## AIM OF THE TASK
Look through the listing and locate every line containing the word "checkbox"; copy those lines.
##############################
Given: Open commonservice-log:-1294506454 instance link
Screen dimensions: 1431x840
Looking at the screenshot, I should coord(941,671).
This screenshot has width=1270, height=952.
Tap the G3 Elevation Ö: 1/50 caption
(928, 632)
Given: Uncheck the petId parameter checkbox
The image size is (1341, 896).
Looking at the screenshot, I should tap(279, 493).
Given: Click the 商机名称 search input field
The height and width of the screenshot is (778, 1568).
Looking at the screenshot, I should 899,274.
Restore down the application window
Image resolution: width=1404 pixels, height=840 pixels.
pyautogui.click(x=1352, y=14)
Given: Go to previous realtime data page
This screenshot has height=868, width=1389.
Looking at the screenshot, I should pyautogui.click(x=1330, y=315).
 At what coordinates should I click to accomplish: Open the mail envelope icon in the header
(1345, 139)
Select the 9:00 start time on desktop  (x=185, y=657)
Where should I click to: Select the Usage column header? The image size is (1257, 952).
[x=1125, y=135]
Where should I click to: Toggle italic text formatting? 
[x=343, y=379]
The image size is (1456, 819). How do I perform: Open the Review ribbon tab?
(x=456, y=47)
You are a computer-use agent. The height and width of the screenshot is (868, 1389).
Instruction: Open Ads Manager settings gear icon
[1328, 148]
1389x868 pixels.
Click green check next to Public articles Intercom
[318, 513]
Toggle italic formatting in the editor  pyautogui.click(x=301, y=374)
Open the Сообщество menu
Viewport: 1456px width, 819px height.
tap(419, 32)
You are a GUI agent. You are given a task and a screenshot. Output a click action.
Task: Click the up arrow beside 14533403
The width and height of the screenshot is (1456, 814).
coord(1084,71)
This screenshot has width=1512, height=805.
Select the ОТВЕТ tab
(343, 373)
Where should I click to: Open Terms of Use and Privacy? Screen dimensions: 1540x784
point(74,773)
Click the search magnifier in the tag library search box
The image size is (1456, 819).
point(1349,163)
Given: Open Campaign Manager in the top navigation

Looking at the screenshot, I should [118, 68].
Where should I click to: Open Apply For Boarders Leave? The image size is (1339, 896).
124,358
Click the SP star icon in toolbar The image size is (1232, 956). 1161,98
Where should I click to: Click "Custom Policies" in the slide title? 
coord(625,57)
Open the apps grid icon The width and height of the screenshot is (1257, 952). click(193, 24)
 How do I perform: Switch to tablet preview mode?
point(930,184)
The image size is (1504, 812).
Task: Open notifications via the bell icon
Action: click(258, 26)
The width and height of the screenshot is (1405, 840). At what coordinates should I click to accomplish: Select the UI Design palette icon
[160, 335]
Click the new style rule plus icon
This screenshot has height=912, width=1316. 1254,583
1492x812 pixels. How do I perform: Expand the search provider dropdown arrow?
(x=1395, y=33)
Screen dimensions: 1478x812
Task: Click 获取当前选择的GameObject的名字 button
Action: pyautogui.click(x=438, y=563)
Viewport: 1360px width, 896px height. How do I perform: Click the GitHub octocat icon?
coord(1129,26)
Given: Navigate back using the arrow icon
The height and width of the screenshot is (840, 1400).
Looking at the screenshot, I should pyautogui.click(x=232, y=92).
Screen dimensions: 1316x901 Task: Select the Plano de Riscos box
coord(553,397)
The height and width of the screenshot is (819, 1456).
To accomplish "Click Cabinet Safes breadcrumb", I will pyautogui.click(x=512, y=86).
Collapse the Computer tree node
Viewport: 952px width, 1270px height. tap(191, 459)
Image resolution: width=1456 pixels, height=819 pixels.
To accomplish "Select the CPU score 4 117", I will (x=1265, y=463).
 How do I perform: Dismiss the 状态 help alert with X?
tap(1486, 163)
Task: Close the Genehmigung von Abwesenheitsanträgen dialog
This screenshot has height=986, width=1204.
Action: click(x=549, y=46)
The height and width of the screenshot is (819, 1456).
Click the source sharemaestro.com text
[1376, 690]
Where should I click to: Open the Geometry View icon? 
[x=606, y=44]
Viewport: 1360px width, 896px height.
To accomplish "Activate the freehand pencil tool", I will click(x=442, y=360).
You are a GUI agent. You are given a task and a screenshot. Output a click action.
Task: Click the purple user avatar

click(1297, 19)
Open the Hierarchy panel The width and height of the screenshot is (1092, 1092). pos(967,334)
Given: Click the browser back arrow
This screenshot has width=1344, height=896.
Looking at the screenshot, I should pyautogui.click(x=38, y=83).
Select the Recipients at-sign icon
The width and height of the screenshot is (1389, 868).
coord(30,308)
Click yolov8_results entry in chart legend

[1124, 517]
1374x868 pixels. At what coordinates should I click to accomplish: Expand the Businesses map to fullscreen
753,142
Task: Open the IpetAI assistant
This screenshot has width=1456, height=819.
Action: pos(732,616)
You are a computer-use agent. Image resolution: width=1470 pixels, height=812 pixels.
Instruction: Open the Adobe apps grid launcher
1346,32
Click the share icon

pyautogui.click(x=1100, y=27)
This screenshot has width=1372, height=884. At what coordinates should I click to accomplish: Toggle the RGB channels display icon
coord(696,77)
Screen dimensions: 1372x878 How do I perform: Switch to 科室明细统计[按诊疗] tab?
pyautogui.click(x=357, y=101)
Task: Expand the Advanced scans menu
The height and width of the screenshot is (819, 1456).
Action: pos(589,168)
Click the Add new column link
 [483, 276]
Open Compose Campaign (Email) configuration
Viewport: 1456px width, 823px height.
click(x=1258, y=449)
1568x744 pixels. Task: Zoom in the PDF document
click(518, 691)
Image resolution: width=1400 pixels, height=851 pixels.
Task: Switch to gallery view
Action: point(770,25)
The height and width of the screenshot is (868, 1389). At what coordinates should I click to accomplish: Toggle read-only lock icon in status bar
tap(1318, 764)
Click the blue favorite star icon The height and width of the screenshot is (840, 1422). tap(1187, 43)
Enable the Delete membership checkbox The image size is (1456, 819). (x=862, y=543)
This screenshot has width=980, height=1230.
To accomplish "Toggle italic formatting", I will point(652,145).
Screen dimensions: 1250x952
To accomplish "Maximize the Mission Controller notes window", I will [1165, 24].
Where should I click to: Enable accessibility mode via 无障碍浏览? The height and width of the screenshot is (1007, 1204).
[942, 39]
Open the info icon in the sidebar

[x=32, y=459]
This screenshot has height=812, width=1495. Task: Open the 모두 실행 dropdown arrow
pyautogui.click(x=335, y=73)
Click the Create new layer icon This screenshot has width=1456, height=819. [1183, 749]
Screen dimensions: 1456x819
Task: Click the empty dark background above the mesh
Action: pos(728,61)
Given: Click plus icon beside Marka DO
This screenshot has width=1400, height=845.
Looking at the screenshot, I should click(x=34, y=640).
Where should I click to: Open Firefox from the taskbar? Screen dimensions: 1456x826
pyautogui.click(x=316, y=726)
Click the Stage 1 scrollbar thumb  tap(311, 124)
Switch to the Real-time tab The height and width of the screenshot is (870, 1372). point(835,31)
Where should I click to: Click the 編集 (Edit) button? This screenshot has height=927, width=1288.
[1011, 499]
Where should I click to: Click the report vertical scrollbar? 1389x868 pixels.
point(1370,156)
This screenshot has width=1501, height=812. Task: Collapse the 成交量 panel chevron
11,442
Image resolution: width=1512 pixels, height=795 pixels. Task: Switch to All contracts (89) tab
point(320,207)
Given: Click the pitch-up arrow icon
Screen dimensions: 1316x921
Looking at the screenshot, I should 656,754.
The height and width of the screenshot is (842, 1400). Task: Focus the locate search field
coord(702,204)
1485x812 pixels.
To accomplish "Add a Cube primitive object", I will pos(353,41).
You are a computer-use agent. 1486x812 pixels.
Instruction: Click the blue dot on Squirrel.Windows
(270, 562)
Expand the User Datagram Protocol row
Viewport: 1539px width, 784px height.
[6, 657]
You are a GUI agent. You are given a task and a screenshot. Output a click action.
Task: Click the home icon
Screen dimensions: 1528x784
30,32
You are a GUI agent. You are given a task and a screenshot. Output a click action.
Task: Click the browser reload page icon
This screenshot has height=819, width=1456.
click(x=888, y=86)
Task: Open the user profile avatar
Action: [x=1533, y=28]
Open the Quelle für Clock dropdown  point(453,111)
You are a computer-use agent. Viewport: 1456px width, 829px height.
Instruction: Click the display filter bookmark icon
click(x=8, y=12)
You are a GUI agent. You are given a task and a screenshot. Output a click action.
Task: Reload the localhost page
##############################
## SOLVED EXERCISE
Given: Uncheck the petId parameter checkbox
Enable the Delete membership checkbox The image size is (1456, 819). (x=862, y=543)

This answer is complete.